Gentoo Archives: gentoo-cluster

From: Brian Budge <brian.budge@×××××.com>
To: gentoo-cluster@l.g.o
Subject: Re: [gentoo-cluster] openib, no /dev/infiniband
Date: Thu, 03 Jan 2008 00:07:43
Message-Id: 5b7094580801021606y6a65804ck115731926f2ba0a8@mail.gmail.com
In Reply to: Re: [gentoo-cluster] openib, no /dev/infiniband by Bryan Green
1 Hi Bryan -
2
3 I don't seem to have a 40-ib.rules in any of my /etc/udev/rules.d on any
4 node.
5
6 My /sys/class/infiniband directory contains mthca0, which contains:
7 > ls -la /sys/class/infiniband/mthca0/
8 total 0
9 drwxr-xr-x 3 root root 0 Jan 2 20:54 .
10 drwxr-xr-x 3 root root 0 Jan 2 20:54 ..
11 -r--r--r-- 1 root root 4096 Jan 2 21:07 board_id
12 lrwxrwxrwx 1 root root 0 Jan 3 00:01 device ->
13 ../../../devices/pci0000:20/0000:20:0a.0/0000:21:00.0
14 -r--r--r-- 1 root root 4096 Jan 2 21:07 fw_ver
15 -r--r--r-- 1 root root 4096 Jan 2 21:07 hca_type
16 -r--r--r-- 1 root root 4096 Jan 2 21:07 hw_rev
17 -rw-r--r-- 1 root root 4096 Jan 2 21:07 node_desc
18 -r--r--r-- 1 root root 4096 Jan 2 21:07 node_guid
19 -r--r--r-- 1 root root 4096 Jan 2 21:06 node_type
20 drwxr-xr-x 3 root root 0 Jan 2 21:07 ports
21 lrwxrwxrwx 1 root root 0 Jan 3 00:01 subsystem ->
22 ../../../class/infiniband
23 -r--r--r-- 1 root root 4096 Jan 2 21:07 sys_image_guid
24 --w------- 1 root root 4096 Jan 2 20:54 uevent
25
26 I don't have any ib modules loaded at all on any node.

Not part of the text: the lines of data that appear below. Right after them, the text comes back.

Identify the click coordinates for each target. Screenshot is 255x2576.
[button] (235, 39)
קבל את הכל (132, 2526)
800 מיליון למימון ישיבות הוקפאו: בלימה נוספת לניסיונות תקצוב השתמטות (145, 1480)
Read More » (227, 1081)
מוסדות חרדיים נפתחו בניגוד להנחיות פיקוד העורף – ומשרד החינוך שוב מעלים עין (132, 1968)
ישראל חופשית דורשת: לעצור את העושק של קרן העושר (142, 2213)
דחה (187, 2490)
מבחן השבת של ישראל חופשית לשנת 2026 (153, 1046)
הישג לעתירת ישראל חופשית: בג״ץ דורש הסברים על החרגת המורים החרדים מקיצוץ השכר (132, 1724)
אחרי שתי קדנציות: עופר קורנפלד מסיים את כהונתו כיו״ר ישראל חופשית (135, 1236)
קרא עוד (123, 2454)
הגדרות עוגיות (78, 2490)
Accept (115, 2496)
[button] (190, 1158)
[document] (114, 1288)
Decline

All of my kernel
27 modules are built into the kernel:
28
29 CONFIG_INFINIBAND=y
30 CONFIG_INFINIBAND_USER_MAD=y
31 CONFIG_INFINIBAND_USER_ACCESS=y
32 CONFIG_INFINIBAND_USER_MEM=y
33 CONFIG_INFINIBAND_ADDR_TRANS=y
34 CONFIG_INFINIBAND_MTHCA=y
35 CONFIG_INFINIBAND_MTHCA_DEBUG=y
36 # CONFIG_INFINIBAND_IPATH is not set
37 CONFIG_INFINIBAND_AMSO1100=y
38 # CONFIG_INFINIBAND_AMSO1100_DEBUG is not set
39 CONFIG_MLX4_INFINIBAND=y
40 CONFIG_INFINIBAND_IPOIB=y
41 # CONFIG_INFINIBAND_IPOIB_CM is not set
42 CONFIG_INFINIBAND_IPOIB_DEBUG=y
43 # CONFIG_INFINIBAND_IPOIB_DEBUG_DATA is not set
44 # CONFIG_INFINIBAND_SRP is not set
45 # CONFIG_INFINIBAND_ISER is not set
46
47
48 Thanks,
49 Brian
50
51 On Jan 2, 2008 2:11 PM, Bryan Green <bryan.d.green@××××.gov> wrote:
52
53 > "Brian Budge" writes:
54 > >
55 > > Hi all -
56 > >
57 > > I'm new to infiniband and still getting my feet wet. I am admining a
58 > very
59 > > small cluster of 5 nodes, and have recently installed infiniband HCAs.
60 > I
61 > > have the infiniband modules built into the kernel, and I am using the
62 > > openib-userspace package in the gentoo-science overlay.
63 > >
64 > > The strange thing with my situation is that I have infiniband working
65 > with
66 > > openmpi on 4 of my 5 nodes, but the 5th one is a mystery.
67 > >
68 > > All 4 working nodes have a /dev/infiniband directory that look roughly
69 > like
70 > > this:
71 > >
72 > > crw-rw---- 1 root root 231, 64 Dec 31 09:13 issm0
73 > > crw-rw-rw- 1 root root 231, 224 Dec 31 09:13 ucm0
74 > > crw-rw---- 1 root root 231, 0 Dec 31 09:13 umad0
75 > > crw-rw-rw- 1 root root 231, 192 Dec 31 09:13 uverbs0
76 > >
77 > >
78 > > But the 5th node doesn't, which could indicate the problem (it isn't
79 > > completely the problem, as I tried making those nodes myself to match,
80 > but
81 > > it doesn't help). I'm just not sure what the difference is, because I
82 > > installed them all the same way, they all have the same hardware, and
83 > they
84 > > are all running the same kernel.
85 >
86 > The '/dev/infiniband' subdir is created by the udev rules in
87 > '/etc/udev/rules.d/40-ib.rules'
88 >
89 > Does the '/sys/class/infiniband' directory exist?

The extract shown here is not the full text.